**THE PROBLEM:**
Without the pictures, print the lines from the one holding "Click the CUSTOMERS diagram box" through the last line below, both included, exactly as they stand.

Screenshot grounding data
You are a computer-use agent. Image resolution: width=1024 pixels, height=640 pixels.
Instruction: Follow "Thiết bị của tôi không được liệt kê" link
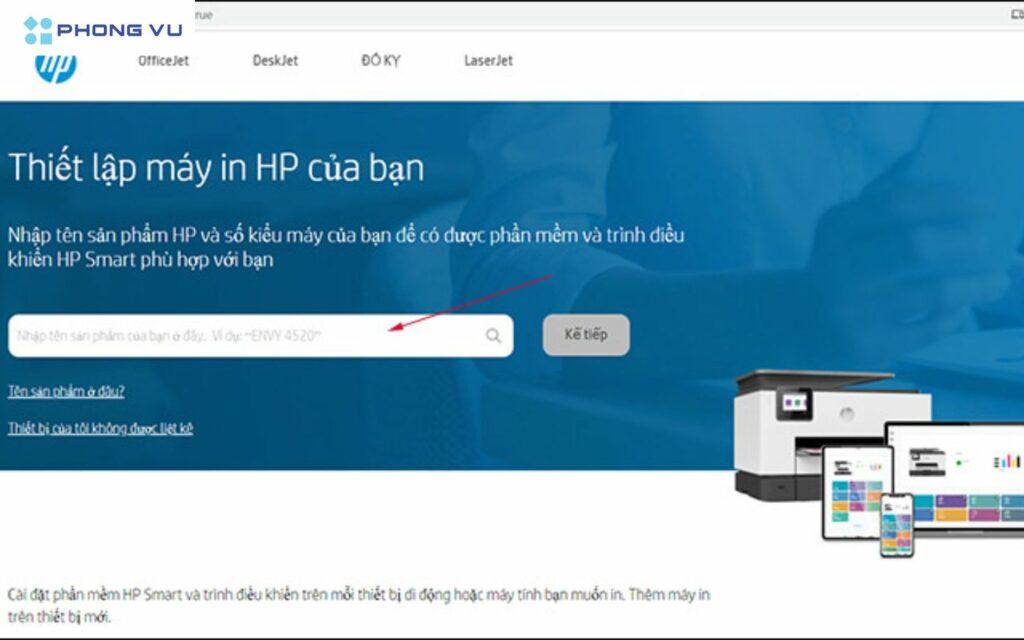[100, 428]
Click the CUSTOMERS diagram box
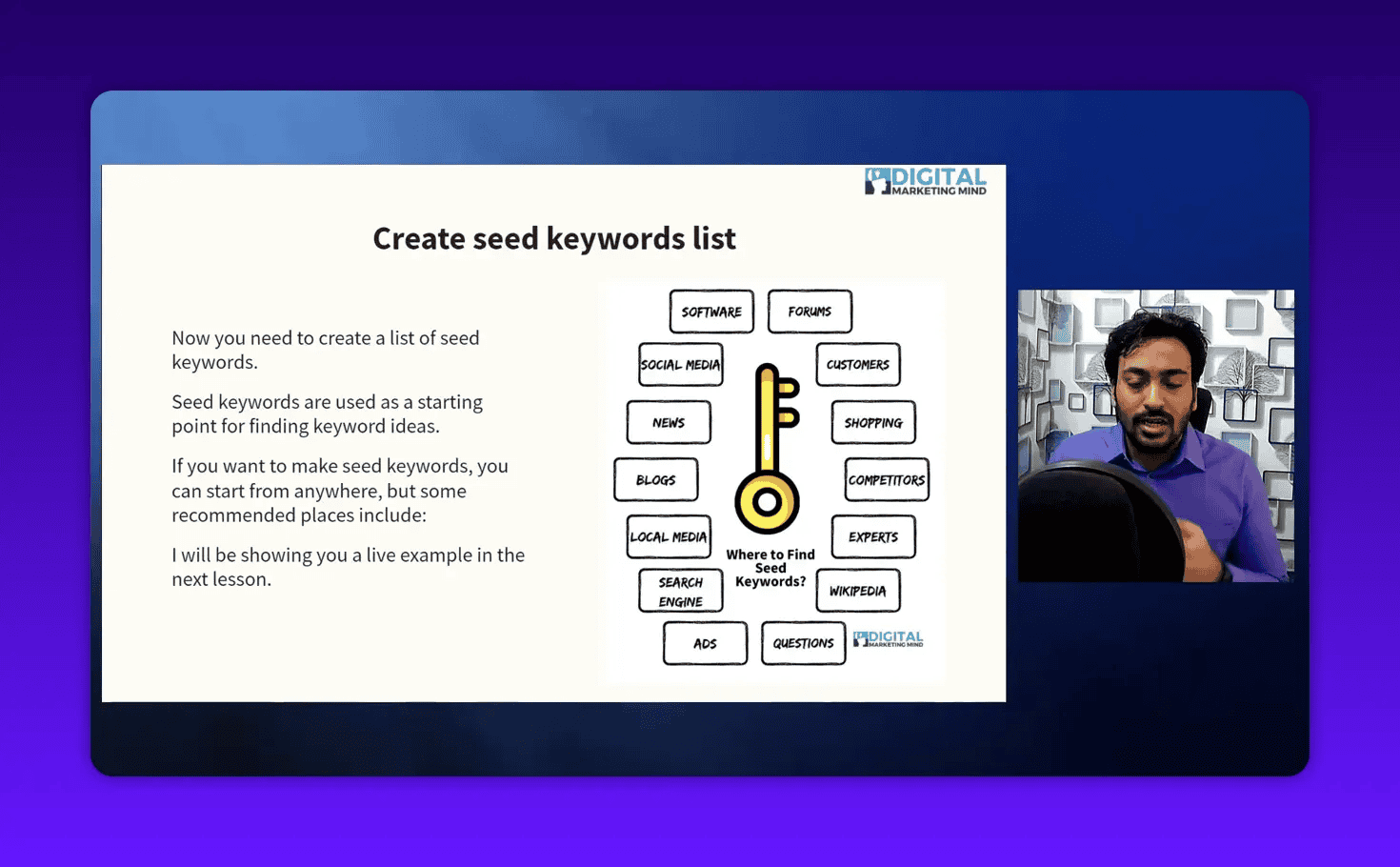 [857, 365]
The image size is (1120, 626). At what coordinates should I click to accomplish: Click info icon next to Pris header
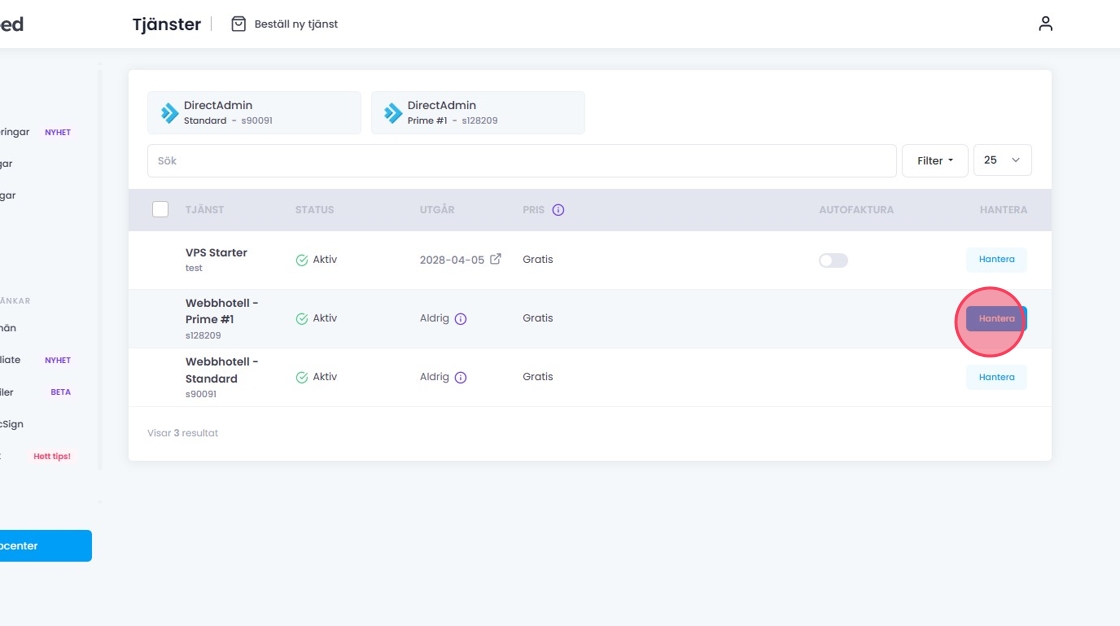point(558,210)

**RESPONSE TO THIS EXERCISE:**
Click the CUSTOMERS diagram box
 [857, 365]
The image size is (1120, 626). At what coordinates should I click to accomplish: Click info icon next to Pris header
point(558,210)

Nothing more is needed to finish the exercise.